*** Materials provided Section Begins ***

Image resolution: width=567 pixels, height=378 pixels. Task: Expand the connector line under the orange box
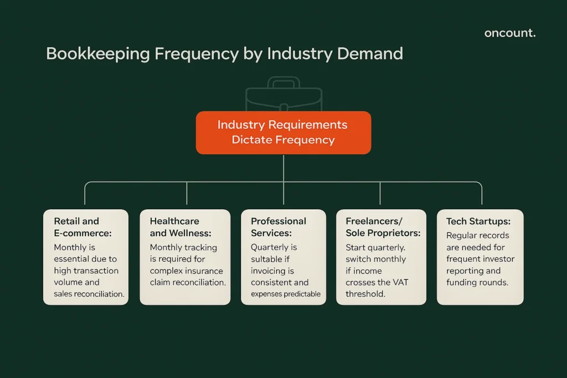283,167
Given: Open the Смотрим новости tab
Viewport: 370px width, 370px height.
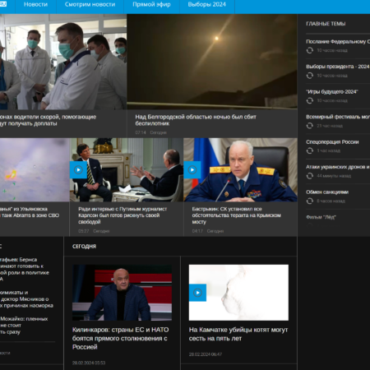Looking at the screenshot, I should [x=90, y=5].
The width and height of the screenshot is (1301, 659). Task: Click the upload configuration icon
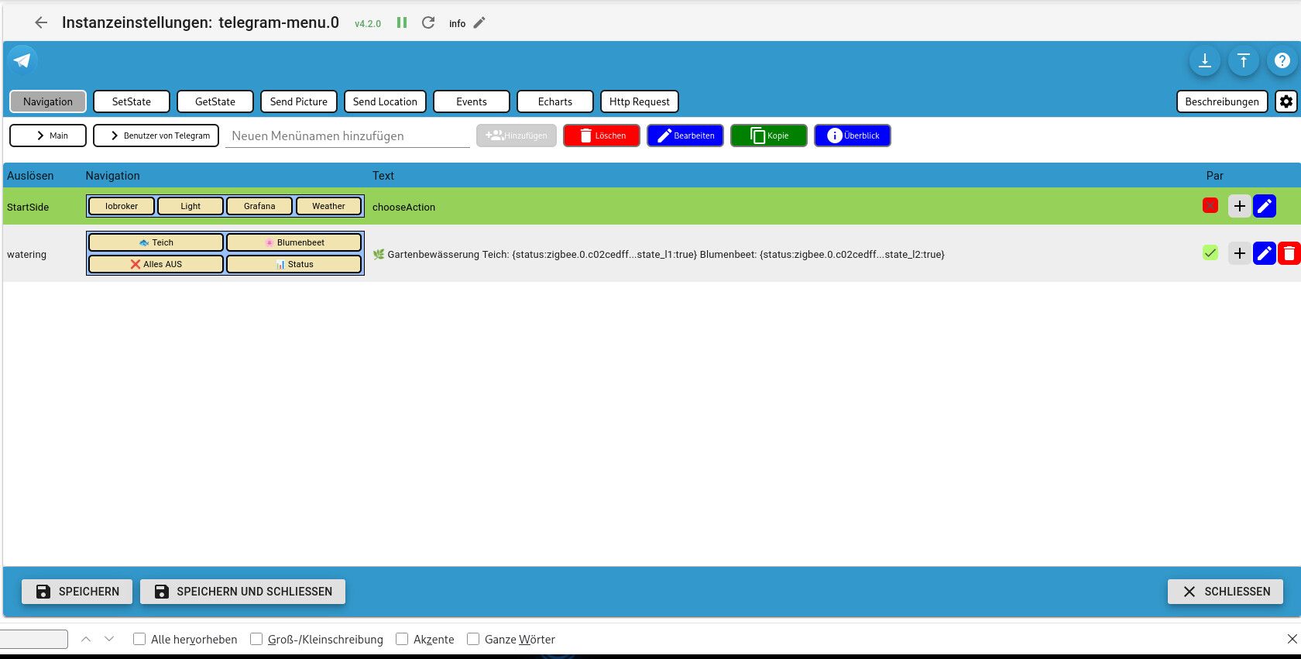click(x=1244, y=60)
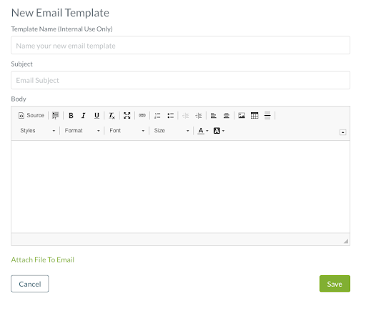Click the increase indent icon

point(199,116)
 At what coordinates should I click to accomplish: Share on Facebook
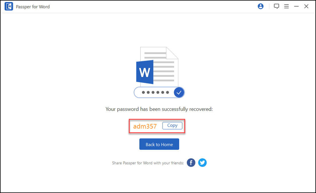coord(191,163)
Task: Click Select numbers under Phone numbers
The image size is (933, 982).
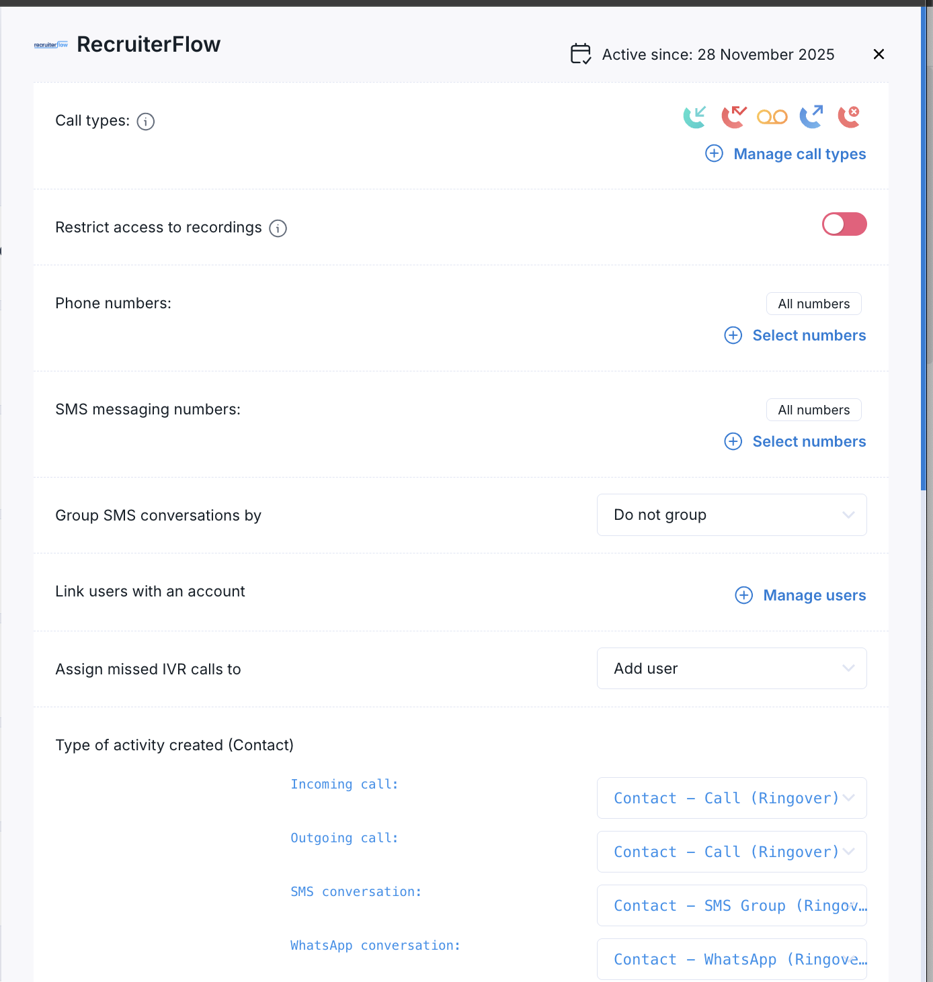Action: pos(809,335)
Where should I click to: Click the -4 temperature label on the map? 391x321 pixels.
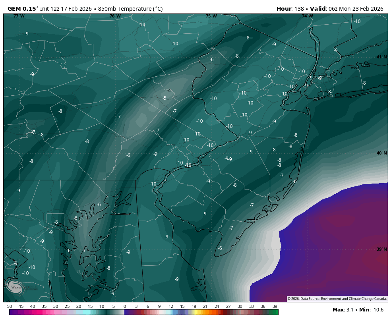pyautogui.click(x=169, y=91)
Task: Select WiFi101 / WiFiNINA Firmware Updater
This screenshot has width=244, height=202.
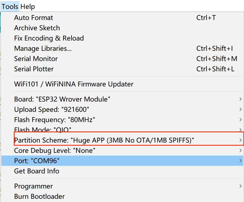Action: pos(74,84)
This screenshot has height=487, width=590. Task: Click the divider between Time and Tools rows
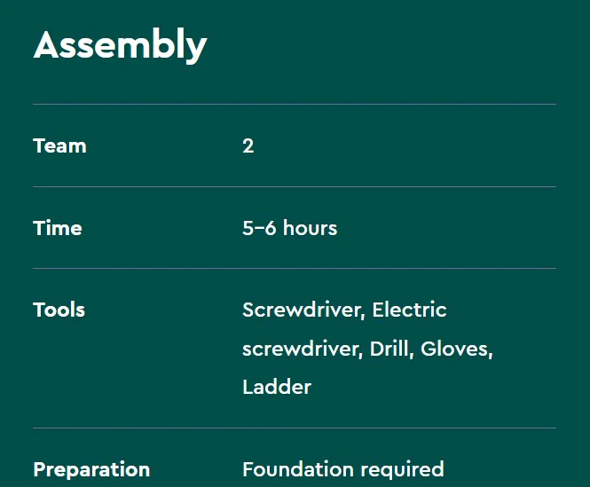[x=295, y=269]
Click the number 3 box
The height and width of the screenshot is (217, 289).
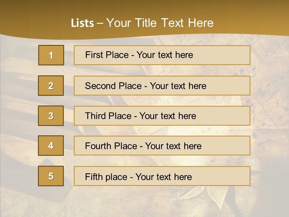(x=51, y=116)
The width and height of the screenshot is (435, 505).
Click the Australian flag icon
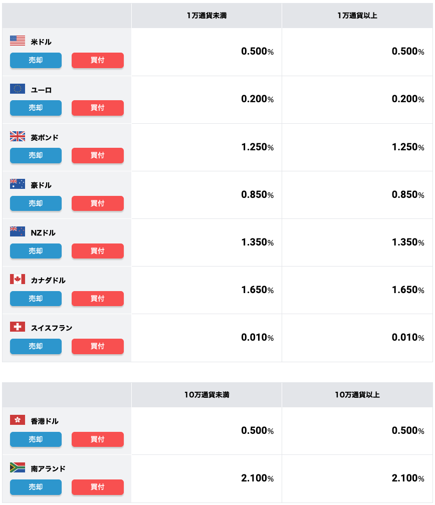(x=18, y=184)
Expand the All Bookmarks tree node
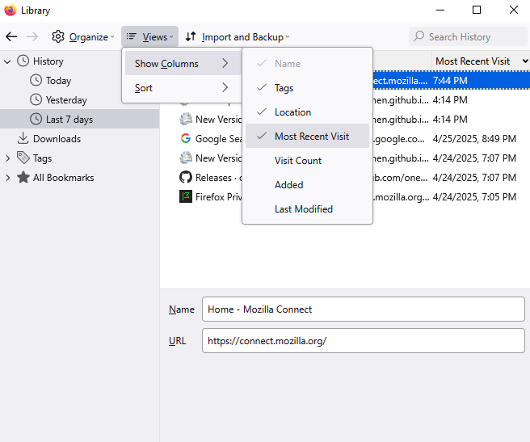Image resolution: width=530 pixels, height=442 pixels. pyautogui.click(x=7, y=178)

*** Materials provided Section Ends ***

■ Activity:
Up in the listing, locate the line with "At what coordinates"; print it and every line after it down to the line with "Click the number 3 box", which is included too. Skip the pictures.

■ Answer to this exercise:
 At what coordinates should I click to accomplish: Share on Facebook
coord(191,163)
Task: Click Select numbers under Phone numbers
The image size is (933, 982).
Action: pos(809,335)
Where should I click to: Click the -4 temperature label on the map? 391x321 pixels.
pyautogui.click(x=169, y=91)
Task: Select WiFi101 / WiFiNINA Firmware Updater
This screenshot has width=244, height=202.
Action: pos(74,84)
This screenshot has height=487, width=590. Task: Click the divider between Time and Tools rows
[x=295, y=269]
Click the number 3 box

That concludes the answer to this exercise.